Zoom in on cinematic street art
Celebrate your love of the movies by following the trail of Cannes’ bold street murals. Map in hand, pick a few intriguing works close to your location. One star is Cinéma Cannes, which depicts everyone from Fred Astaire to Batman, all ready for action (place Cornut Gentille). Just up the hill in Le Suquet, you’ll find the poker face of Buster Keaton (29 blvd Tuby), and a behind-the-scenes view of a set in L’Envers du Décor (7 rue des Suisses).
Lap up the scene at a beach club
Beach clubs are a quintessential Cannes experience – and you don’t need to splurge on renting a beach bed for the full day to enjoy it. Instead, come for lunch, sundowners on the beach or maybe a party scene with live music.
Cannes’s first-ever beach club, at the Carlton, exudes retro chic, evoking an era when Grace Kelly and Cary Grant created movie magic here. Sample salade Niçoise washed down with rosé or an Aperol spritz. Lucia Cannes is a stylish newcomer (and a relatively good value), with an understated boho vibe and inventive spins on Mediterranean food. It’s open year-round and the sun loungers are free for diners lucky enough to score one.
My favorite thing to do in Cannes
Île St-Honorat lies just a few kilometers off the coast of Cannes – yet its spirit may as well be a continent away from the Riviera’s earthly pleasures. A place of prayer for 1600 years, the island remains a heady mix of swaying umbrella pines and chanting monks. (The brothers also manufacture lemon-scented liqueurs and fine wines. They understand temptation well.)

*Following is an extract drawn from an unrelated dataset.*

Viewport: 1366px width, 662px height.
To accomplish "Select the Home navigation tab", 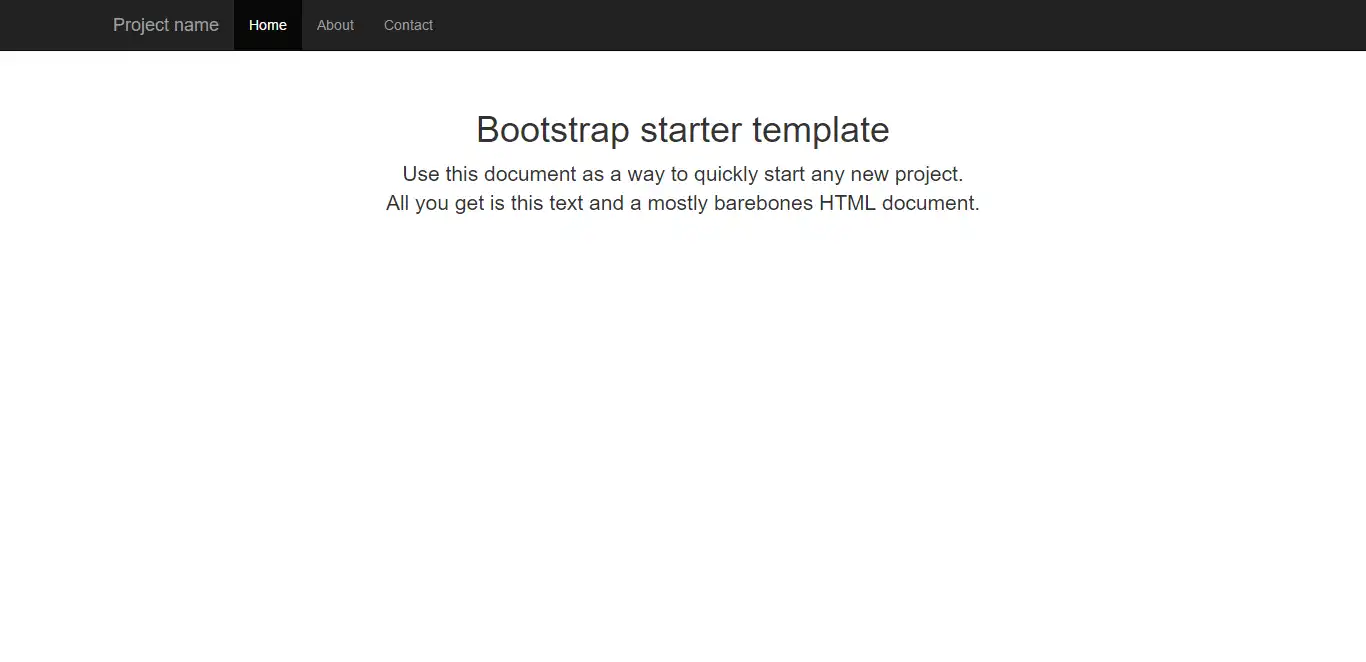I will (x=268, y=25).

On a day trip, I like to while away the afternoon beside the island’s turquoise creeks, and sample the abbey wine over a light lunch at La Tonnelle. After exploring the abbey church and its wisteria-hung cloisters, I’ll follow lavender-scented paths around the island, past vineyards and the monastery tower – always carefully heeding the “Silence! Monks at work” signs.

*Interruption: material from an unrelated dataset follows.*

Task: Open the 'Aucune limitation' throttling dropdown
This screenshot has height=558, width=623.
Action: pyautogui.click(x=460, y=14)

How much money do I need for Cannes?
Cannes is not a budget destination, and you’ll pay a premium for drinking or dining in beachfront bars. (Note that prices often rise during big festivals and events.) Even so, draw the line at renting exorbitant beach beds; head for the public beaches and spend on boat trips instead.
Apart from on buses and at beach kiosks, contactless payment and credit cards are accepted just about everywhere.
- Basic hotel room for two: €85 (US$88)
- Express bus from Nice airport: €20 (US$20.80) one-way
- Round-trip ferry ticket to Ste-Marguerite: from €16.50 (US$17.15)
- Round-trip ferry ticket to St-Honorat: €20 (US$20.80)
- Round-trip Corniche d’Or cruise: from €36 (US$37.40)
- Coffee: €3.50 (US$3.60)
- Glass of rosé wine: €6 (US$6.25)
- Cocktail: €10 (US$10.40)
- Basic dinner for two with wine: €80 (US$82)
- Cannes Greeters guided walks: free

Is there a dress code in Cannes?
At smarter places, a discreet but stylish dress code applies, with pressed linen favored over logos. Treat it as part of the fun in a people-watching paradise. (A pooch in your handbag is optional.)
Where can you find a public beach in Cannes?
Unless you want to splurge at a beach club or be squashed in like sardines, head to a public beach away from the Croisette. Beyond the Vieux Port, the Plage du Midi combines free sand access and snack bars with the option of affordable sun beds and lunch at Maema Plage.
For natural beauty, nothing beats swimming in the coves off Ste-Marguerite – though you may be competing for sea and serenity with the yacht set.